Tuesday, 14 December 2021

Welp

We find ourselves at that time of year again, don't we.

A whole bunch of (usually religiously-started) holidays and celebrations and in particular in the part of the world where I live... Christmas.

Because Christmas has been a difficult time for me for the last number of years, I've been slowly backing away from it and while that has had some sad and hard moments, it also has been an attempt to sort of save myself an awful lot of upset.  Which sort of works... a little.

A few years back, notably when I was much sicker than I am now (knock on wood thank you very much) the stress of it all got me very very physically sick.  I'm not sure of the specifics of it (mental health is utterly weird at times.... or, maybe always) but I ended up at Jason's place in a bed sleeping all day, which of course worried my family until I was able to send an email saying "very sick but ok, sorry."

After that year I chose to try try TRY to prioritize my health and well being during this time and it's been bumpy but not as bad as that year.

As I continue to distance myself I do wonder about those who are just not Christmas people.  At all.  And how odd it must be for them to live in a place that very much is.  And yes, sure, there has been some movement towards being a bit more neutral but you have to admit we are still very much a Christmas culture.  I do not have an experience of living in a place that celebrates things SO LOUDLY that I am not part of.  And I know that there really are a lot of celebrations around this time of year so maybe other folks are wrapped up in that that they just sort of ignore the XMAS XMAS XMAS all around.  And I think most workplaces have holiday time or closures around the 25th so it's sort of hard to miss the fact that we're a Christmas heavy... place?

I may see family this year, possibly on *the* day.  Most likely just my parents.  I've shied away from gifts for my grown up siblings which I am still cringing at but holy crap I don't have the money, I so don't.  (Which sucks.)

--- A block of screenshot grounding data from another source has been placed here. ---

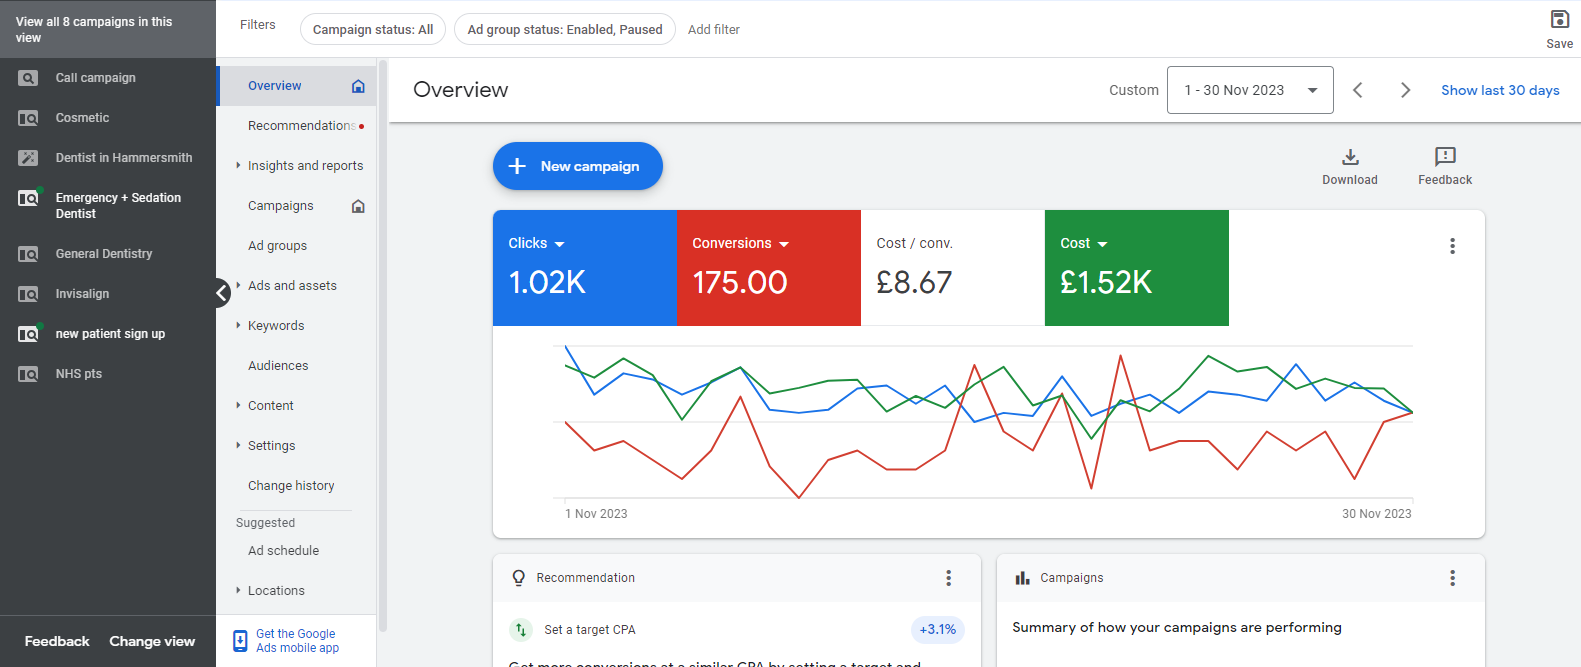Click the Save icon at top right

(x=1559, y=20)
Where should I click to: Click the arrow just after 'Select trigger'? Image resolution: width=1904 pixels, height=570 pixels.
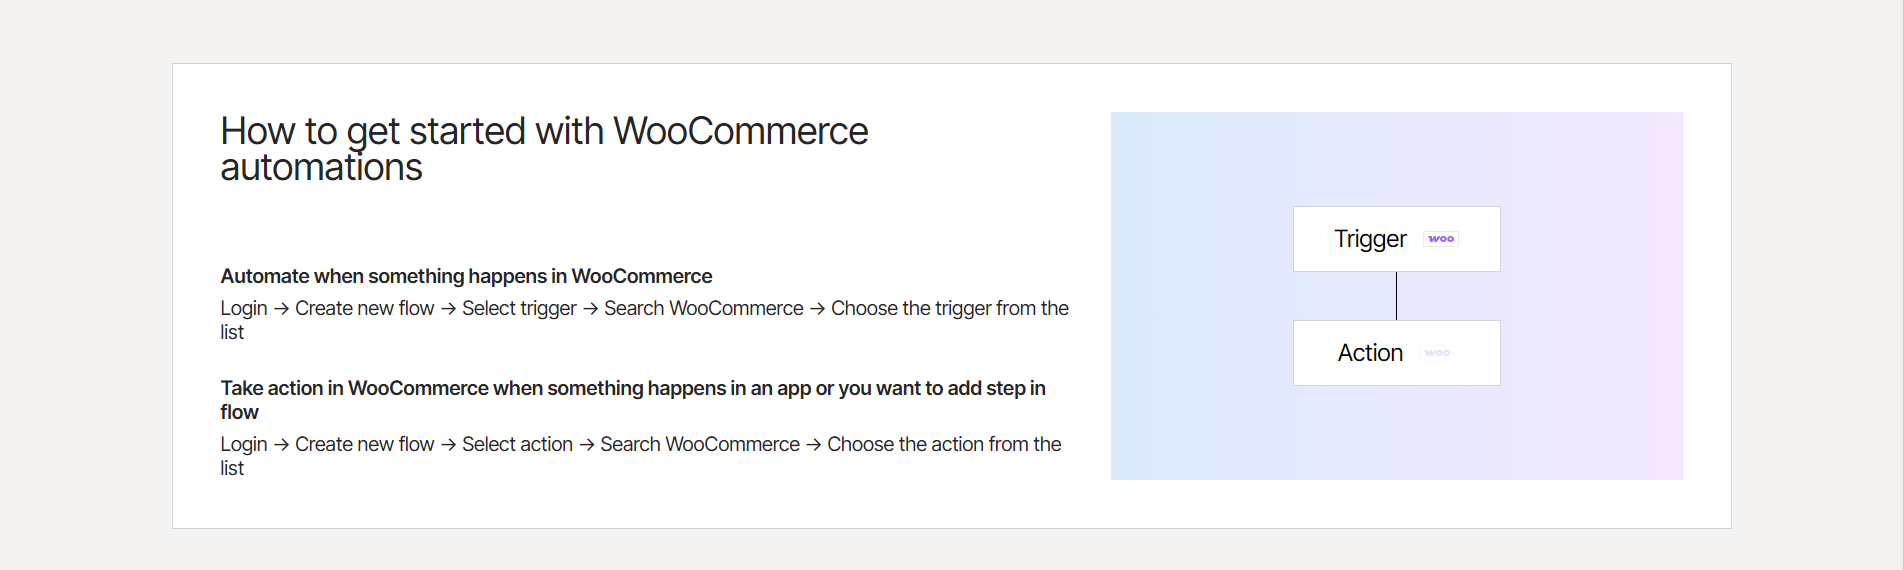coord(590,309)
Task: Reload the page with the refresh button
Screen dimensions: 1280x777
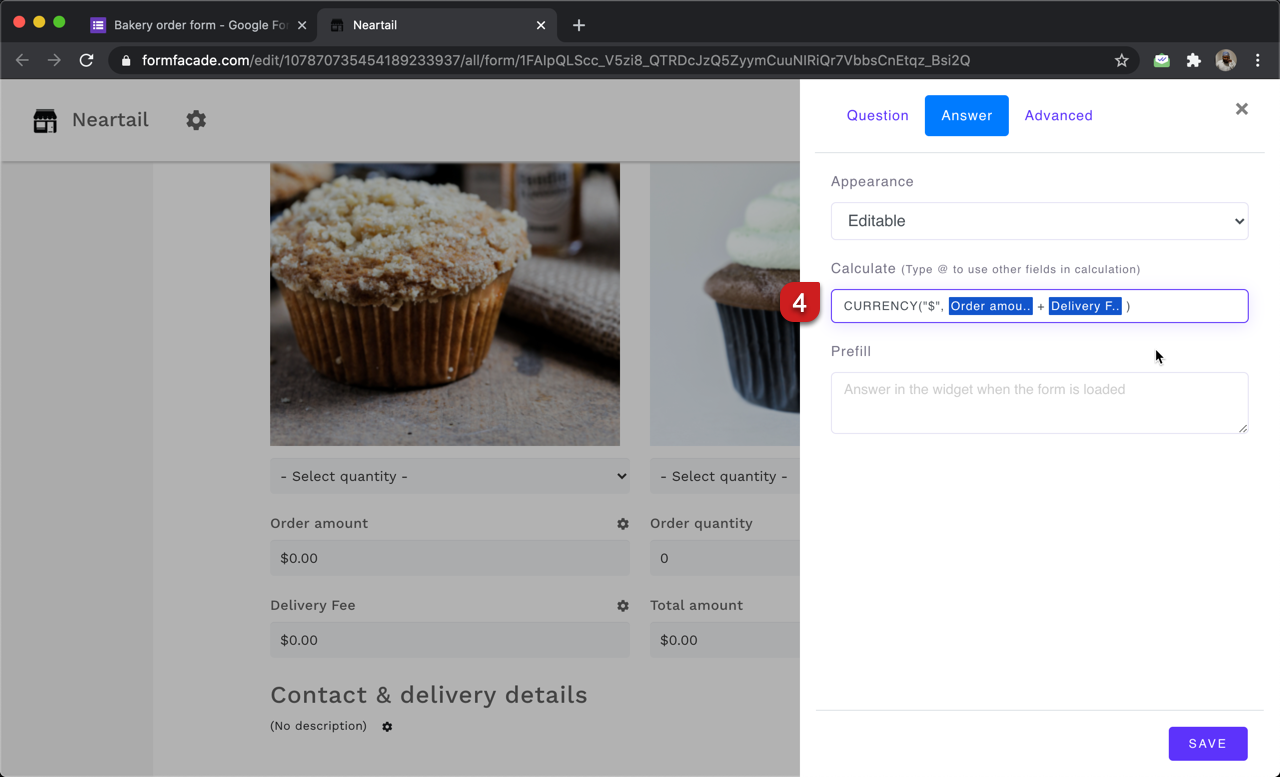Action: pos(86,60)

In slightly related news, we're also in the darkest, physically darkest time of the year and a week from now we will hit Solstice and technically the days will start stretching out again... we're getting there...

The cold is here, off an on and will be here more I'm pretty sure.  Warnings of snow come and go and I don't have a sense of what to expect this year... although I'm anxious (anticipatory, ugh) about the long drive to my new work place if there is a not great snow day or two.  Sigh.

But yeah.  We're here.  It's holiday season.  Christmas time.  Somehow the end of yet another year (with Covid) while I still am pretty sure it's some time in 2020.  You know?